Collected data entries:
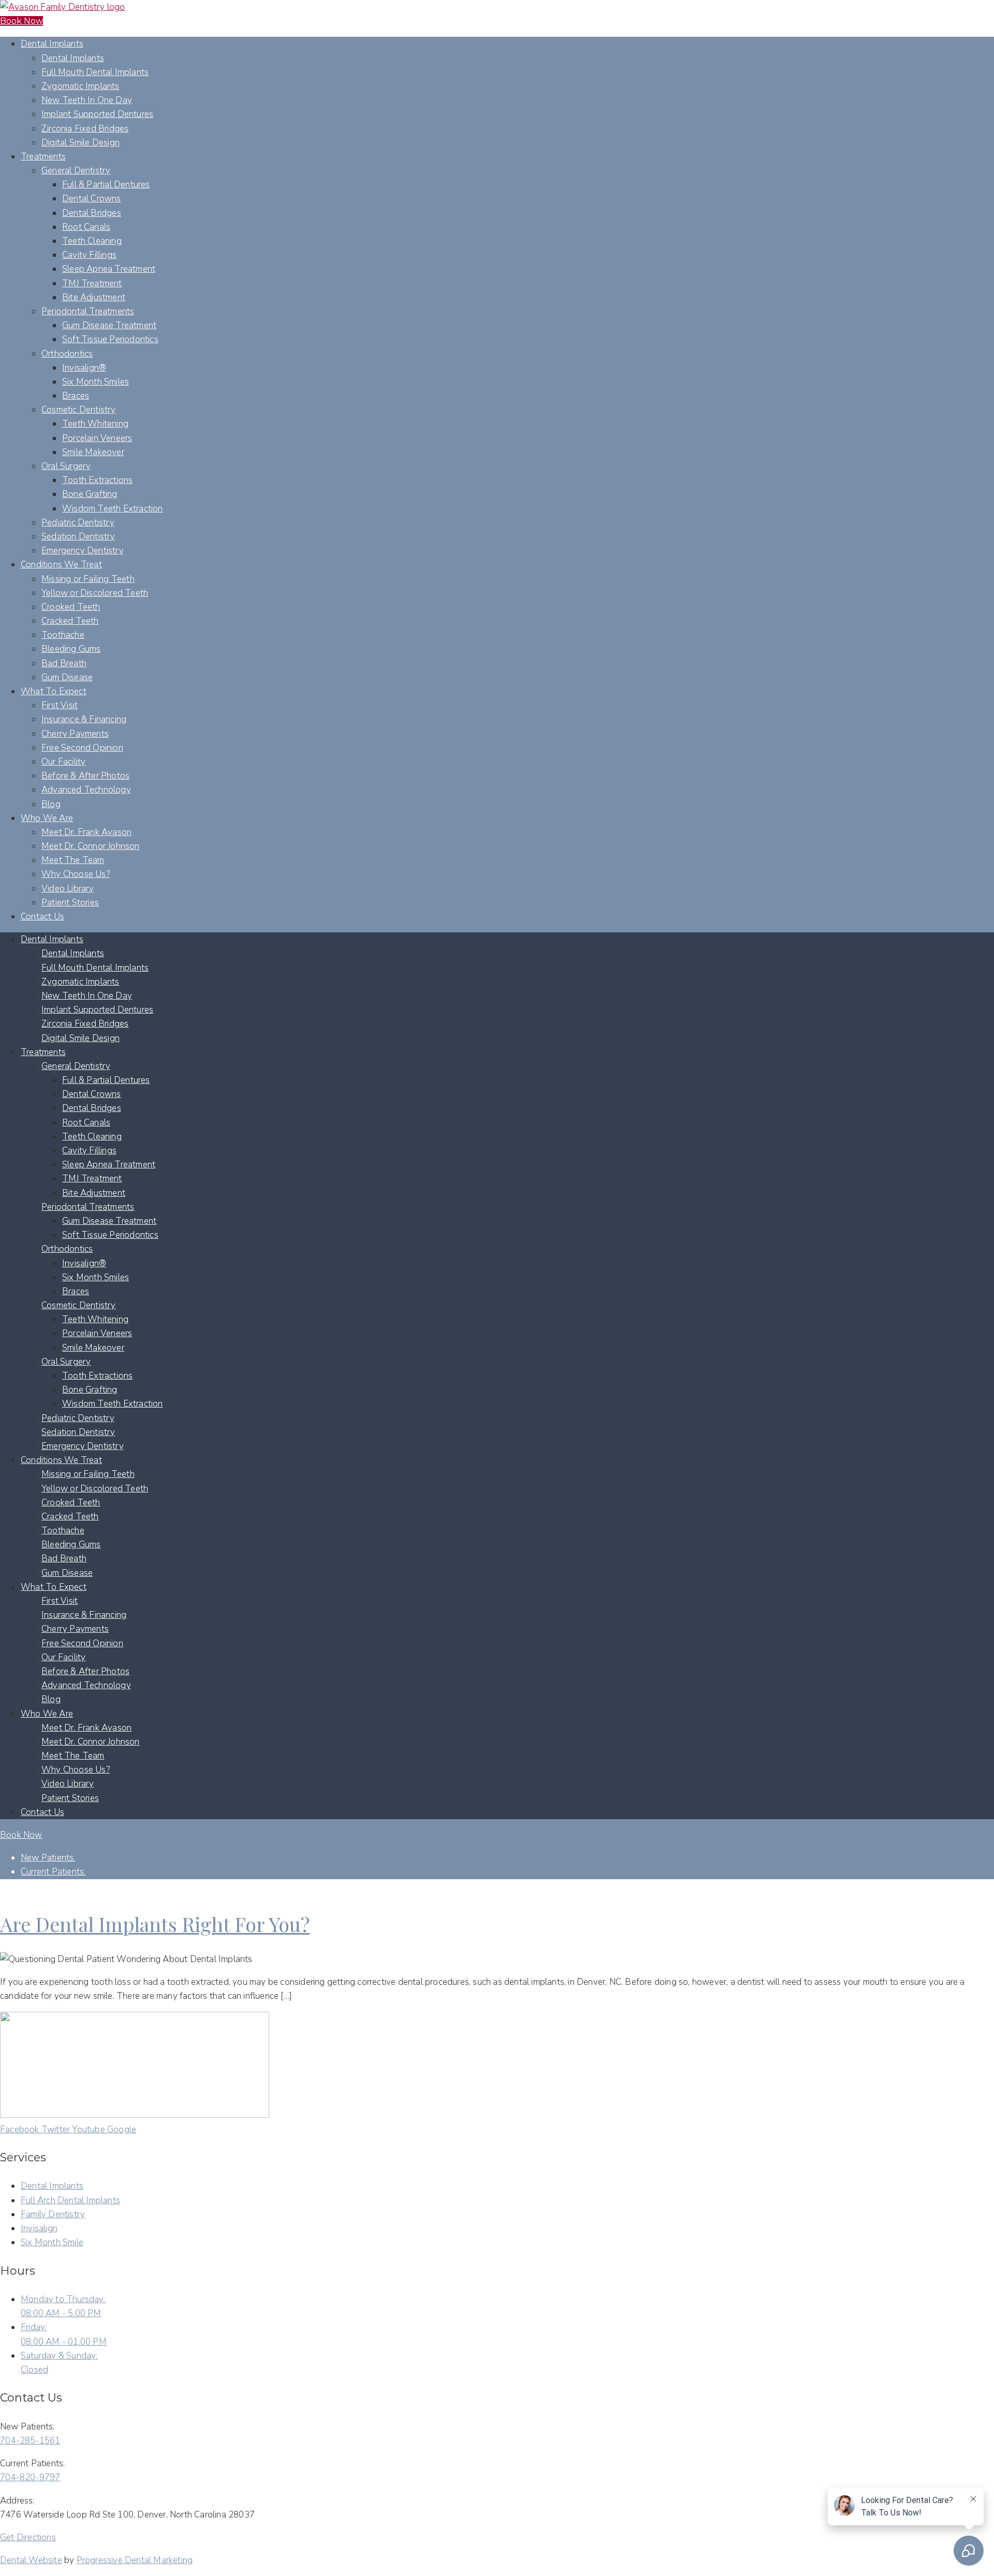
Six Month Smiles (95, 382)
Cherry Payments (75, 734)
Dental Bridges (91, 213)
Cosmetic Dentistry (78, 410)
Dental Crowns (91, 198)
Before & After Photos (85, 776)
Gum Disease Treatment (109, 325)
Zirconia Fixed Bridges (84, 129)
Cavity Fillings (89, 255)
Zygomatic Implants (80, 86)
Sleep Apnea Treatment (108, 269)
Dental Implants (52, 44)
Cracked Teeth (70, 621)
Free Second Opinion (82, 748)
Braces (75, 396)
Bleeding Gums (71, 649)
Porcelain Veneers (97, 438)
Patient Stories (70, 903)
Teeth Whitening (95, 424)
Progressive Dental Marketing (135, 2560)
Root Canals (86, 227)
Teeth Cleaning (92, 241)
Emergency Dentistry (82, 551)
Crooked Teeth (70, 607)
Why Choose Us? (75, 874)
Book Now (21, 21)
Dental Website (31, 2560)
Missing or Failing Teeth (88, 579)
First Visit (59, 705)
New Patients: (48, 1858)
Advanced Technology (86, 790)
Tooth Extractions (97, 480)
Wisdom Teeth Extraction (112, 509)
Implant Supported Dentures (97, 114)
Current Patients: (53, 1872)
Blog (51, 804)
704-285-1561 (30, 2441)
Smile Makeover (93, 452)
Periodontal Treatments (87, 311)
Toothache (62, 635)
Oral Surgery (66, 466)
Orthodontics (67, 354)
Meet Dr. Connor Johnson (90, 846)
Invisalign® (84, 368)
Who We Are (47, 818)
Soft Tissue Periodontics (110, 339)
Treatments (43, 157)
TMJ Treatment (92, 283)
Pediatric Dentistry (77, 523)
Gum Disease (67, 677)
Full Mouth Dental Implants (95, 72)
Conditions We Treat (61, 564)
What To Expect (53, 691)
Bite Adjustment (93, 297)
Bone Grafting (90, 494)
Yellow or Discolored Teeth (94, 593)
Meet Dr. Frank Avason (86, 832)
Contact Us (42, 917)
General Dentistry (75, 171)
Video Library (67, 889)
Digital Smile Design (80, 143)
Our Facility (63, 762)
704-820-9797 (30, 2477)
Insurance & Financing (83, 719)
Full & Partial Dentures (106, 185)
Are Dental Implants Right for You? (155, 1924)
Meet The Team (73, 860)
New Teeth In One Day (86, 100)
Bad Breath (63, 663)
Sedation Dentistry (78, 537)
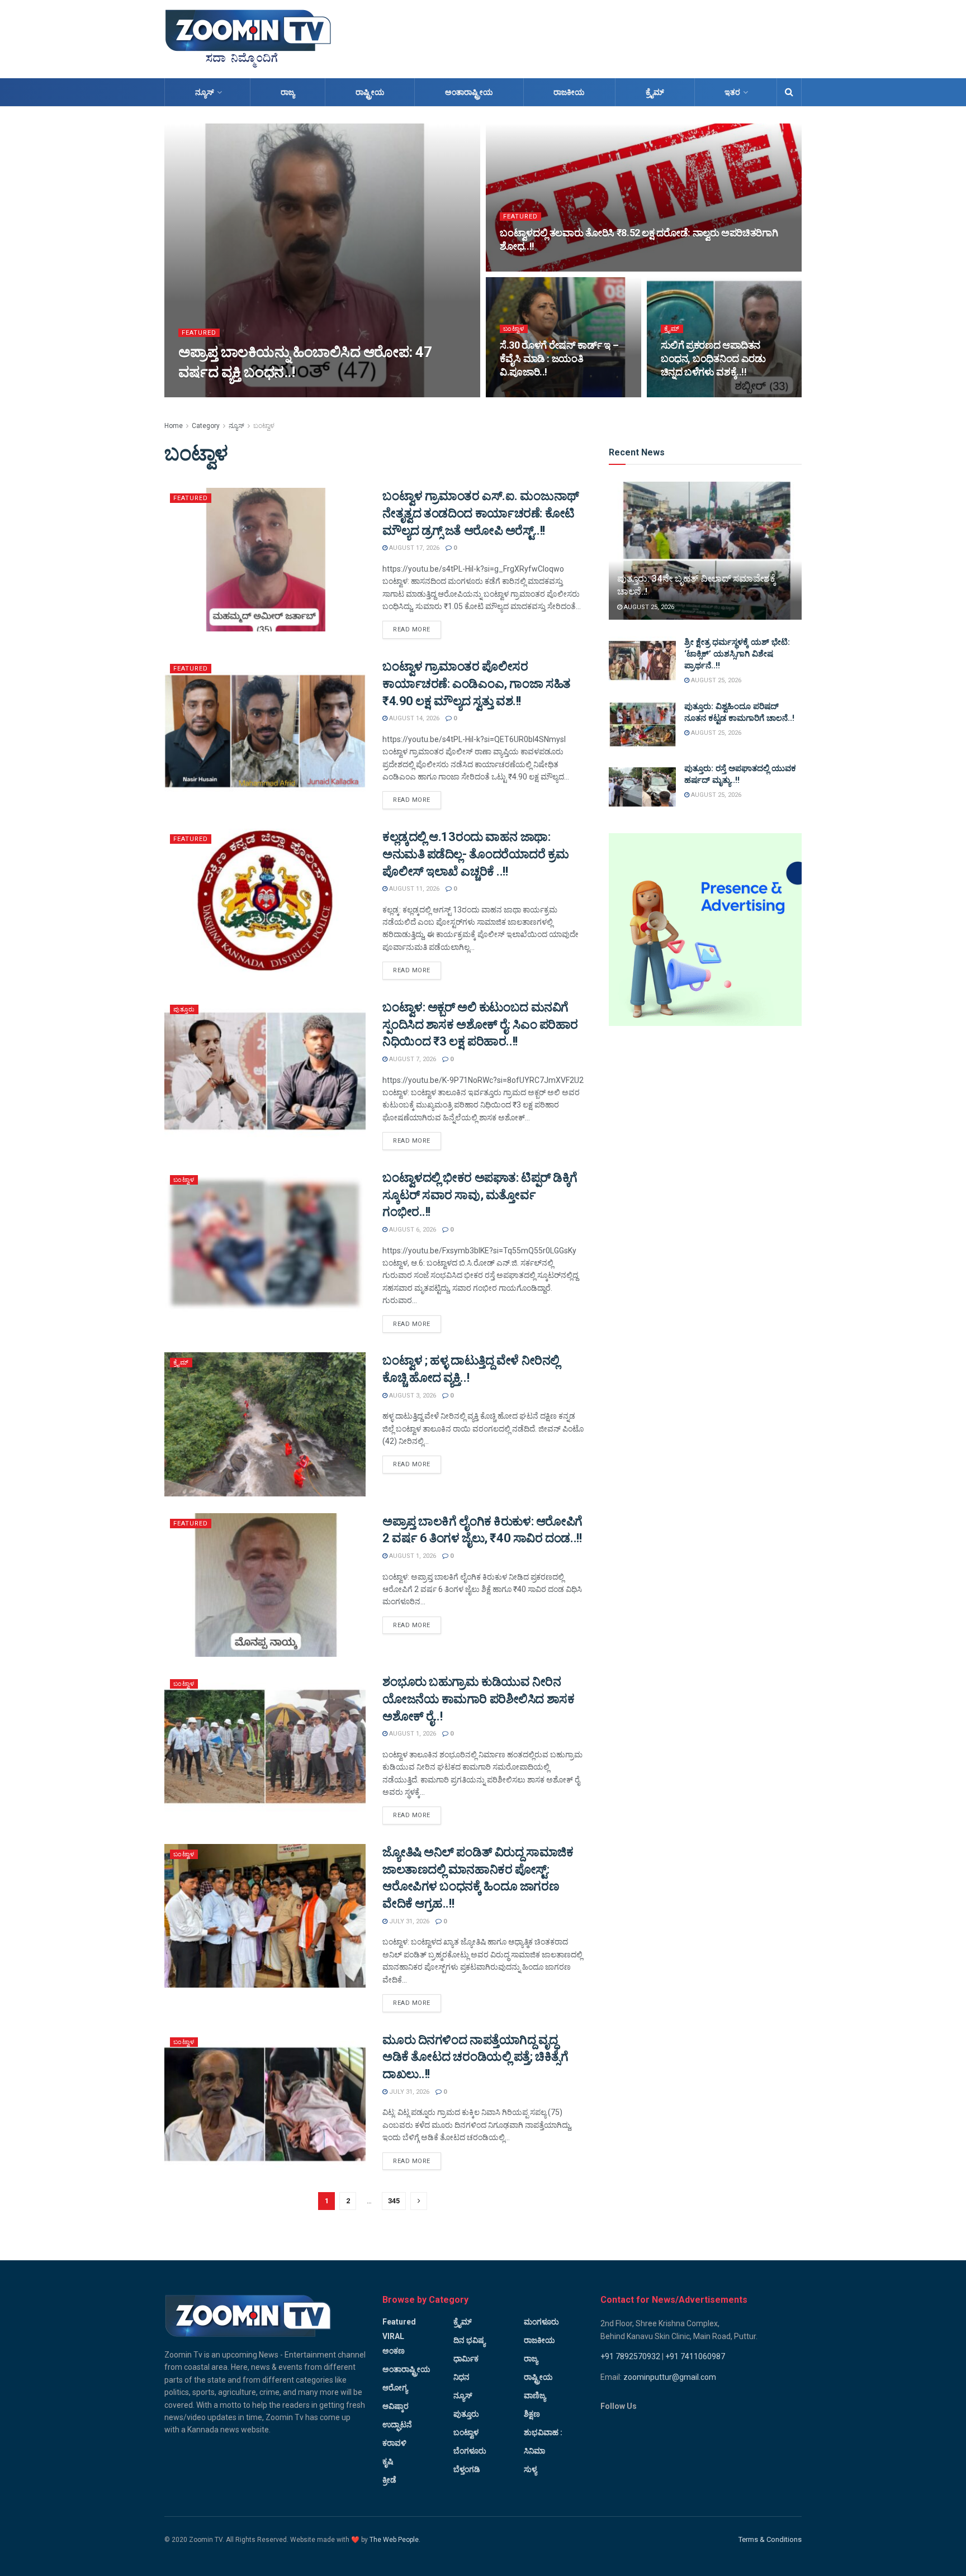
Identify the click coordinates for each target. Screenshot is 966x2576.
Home (173, 426)
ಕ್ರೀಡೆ (389, 2479)
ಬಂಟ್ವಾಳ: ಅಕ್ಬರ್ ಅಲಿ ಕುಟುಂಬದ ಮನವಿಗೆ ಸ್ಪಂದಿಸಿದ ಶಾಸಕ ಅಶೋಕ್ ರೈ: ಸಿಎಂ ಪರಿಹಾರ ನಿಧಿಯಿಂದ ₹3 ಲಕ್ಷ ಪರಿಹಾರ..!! (480, 1024)
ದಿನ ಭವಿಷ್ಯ (469, 2340)
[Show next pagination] (418, 2201)
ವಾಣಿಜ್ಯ (535, 2395)
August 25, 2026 (648, 607)
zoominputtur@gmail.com (669, 2377)
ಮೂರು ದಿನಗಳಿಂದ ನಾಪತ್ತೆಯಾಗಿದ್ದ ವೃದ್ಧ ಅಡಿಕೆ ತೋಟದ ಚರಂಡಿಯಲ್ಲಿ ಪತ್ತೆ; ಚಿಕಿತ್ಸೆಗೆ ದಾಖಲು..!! (475, 2057)
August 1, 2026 (411, 1556)
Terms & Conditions (770, 2539)
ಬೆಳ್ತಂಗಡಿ (466, 2469)
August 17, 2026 (692, 393)
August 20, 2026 (531, 268)
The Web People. (395, 2540)
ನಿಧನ (461, 2377)
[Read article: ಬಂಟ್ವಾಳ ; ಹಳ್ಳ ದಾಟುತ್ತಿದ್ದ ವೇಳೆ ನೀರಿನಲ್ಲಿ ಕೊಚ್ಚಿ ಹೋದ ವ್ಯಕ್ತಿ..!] (265, 1424)
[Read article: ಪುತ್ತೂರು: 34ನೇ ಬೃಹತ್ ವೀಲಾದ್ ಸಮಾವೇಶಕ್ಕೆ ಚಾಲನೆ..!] (705, 551)
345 (394, 2201)
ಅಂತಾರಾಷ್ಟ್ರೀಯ (469, 92)
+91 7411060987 (695, 2356)
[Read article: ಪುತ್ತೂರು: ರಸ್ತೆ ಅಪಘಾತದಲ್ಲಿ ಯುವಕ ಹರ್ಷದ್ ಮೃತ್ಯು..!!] (642, 787)
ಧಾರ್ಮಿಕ (466, 2358)
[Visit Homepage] (248, 39)
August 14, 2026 (413, 718)
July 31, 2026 (408, 1921)
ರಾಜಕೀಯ (569, 92)
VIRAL (393, 2336)
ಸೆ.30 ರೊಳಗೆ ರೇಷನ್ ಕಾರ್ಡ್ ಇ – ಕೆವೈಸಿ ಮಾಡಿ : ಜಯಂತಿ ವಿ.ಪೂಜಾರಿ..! (559, 358)
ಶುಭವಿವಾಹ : (543, 2432)
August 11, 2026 (413, 888)
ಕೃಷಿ (387, 2461)
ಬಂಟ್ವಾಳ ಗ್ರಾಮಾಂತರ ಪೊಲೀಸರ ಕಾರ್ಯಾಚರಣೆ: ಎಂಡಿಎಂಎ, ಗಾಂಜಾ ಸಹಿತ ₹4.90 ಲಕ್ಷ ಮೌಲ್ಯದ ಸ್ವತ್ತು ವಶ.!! (476, 683)
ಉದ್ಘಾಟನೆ (397, 2424)
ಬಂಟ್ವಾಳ (513, 328)
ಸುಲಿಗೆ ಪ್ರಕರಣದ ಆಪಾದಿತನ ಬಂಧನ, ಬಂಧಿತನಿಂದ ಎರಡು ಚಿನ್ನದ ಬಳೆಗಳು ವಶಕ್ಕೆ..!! (713, 358)
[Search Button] (789, 92)
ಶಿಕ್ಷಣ (532, 2413)
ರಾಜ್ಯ (288, 92)
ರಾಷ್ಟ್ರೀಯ (370, 92)
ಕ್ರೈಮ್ (655, 92)
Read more (417, 629)
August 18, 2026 (531, 393)
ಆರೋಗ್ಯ (395, 2387)
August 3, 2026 (411, 1395)
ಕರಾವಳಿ (394, 2443)
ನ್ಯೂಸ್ (204, 92)
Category (206, 426)
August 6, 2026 (411, 1229)
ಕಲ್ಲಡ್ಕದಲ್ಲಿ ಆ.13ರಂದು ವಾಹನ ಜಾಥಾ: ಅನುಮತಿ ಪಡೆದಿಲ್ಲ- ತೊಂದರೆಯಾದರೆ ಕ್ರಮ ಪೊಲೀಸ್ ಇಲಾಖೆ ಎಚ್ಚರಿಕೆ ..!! (475, 854)
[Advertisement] (598, 37)
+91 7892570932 (630, 2356)
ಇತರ (732, 92)
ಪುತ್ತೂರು (184, 1009)
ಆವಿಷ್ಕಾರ (395, 2406)
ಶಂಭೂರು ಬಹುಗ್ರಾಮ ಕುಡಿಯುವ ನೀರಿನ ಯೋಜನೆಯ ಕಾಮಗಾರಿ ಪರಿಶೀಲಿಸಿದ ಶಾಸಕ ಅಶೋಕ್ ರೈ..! (478, 1699)
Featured (199, 332)
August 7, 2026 (411, 1059)
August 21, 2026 (209, 393)
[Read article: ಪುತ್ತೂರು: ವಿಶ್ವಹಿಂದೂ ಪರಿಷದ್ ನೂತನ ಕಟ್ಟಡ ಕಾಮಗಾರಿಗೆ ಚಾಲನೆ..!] (642, 725)
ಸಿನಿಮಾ (534, 2450)
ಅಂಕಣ (393, 2350)
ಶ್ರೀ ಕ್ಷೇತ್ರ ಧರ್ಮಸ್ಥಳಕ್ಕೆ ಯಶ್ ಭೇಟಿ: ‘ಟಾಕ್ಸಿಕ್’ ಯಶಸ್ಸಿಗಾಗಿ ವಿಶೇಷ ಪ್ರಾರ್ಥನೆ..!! (737, 654)
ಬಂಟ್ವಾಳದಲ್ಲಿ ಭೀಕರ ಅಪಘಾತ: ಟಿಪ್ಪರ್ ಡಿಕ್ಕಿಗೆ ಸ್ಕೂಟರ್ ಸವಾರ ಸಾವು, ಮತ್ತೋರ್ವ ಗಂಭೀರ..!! (479, 1195)
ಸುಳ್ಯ (530, 2469)
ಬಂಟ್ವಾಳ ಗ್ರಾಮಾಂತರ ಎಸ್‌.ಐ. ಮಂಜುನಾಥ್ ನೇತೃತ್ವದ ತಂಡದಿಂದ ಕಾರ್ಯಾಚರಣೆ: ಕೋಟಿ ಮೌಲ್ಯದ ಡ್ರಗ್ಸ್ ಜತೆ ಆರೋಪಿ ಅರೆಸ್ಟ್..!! (480, 513)
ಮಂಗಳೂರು (541, 2321)
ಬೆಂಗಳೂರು (469, 2450)
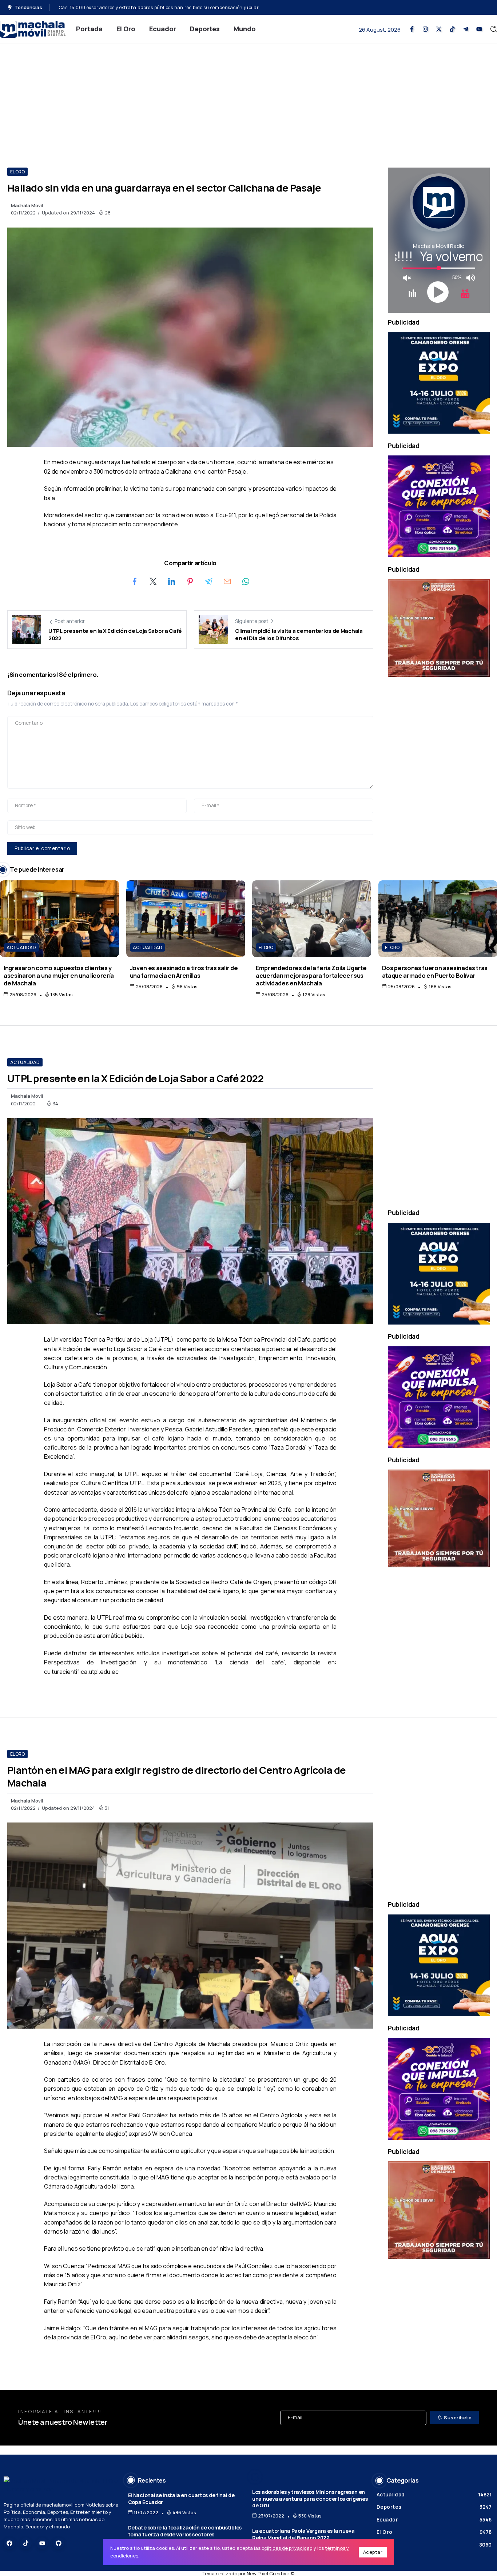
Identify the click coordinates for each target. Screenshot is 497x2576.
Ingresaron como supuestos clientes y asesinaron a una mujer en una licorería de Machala (59, 976)
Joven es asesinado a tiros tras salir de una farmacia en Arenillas (184, 972)
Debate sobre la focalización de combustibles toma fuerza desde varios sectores (185, 2531)
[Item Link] (59, 918)
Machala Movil (27, 205)
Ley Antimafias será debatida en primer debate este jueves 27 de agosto (138, 7)
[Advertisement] (248, 98)
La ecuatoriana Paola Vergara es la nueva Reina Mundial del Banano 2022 (303, 2534)
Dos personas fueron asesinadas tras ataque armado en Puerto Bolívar (435, 972)
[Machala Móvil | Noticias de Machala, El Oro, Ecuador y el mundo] (32, 28)
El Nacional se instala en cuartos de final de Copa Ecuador (181, 2498)
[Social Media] (412, 29)
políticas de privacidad (287, 2548)
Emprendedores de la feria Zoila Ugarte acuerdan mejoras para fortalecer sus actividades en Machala (311, 976)
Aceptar (373, 2552)
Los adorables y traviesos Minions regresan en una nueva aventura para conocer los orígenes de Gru (309, 2498)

TASK OBJECTIVE:
All lines above that include the word "Conditions" must be copied into the answer.

ANSWER SECTION:
Conditions We Treat (61, 564)
Terms & Conditions (770, 2539)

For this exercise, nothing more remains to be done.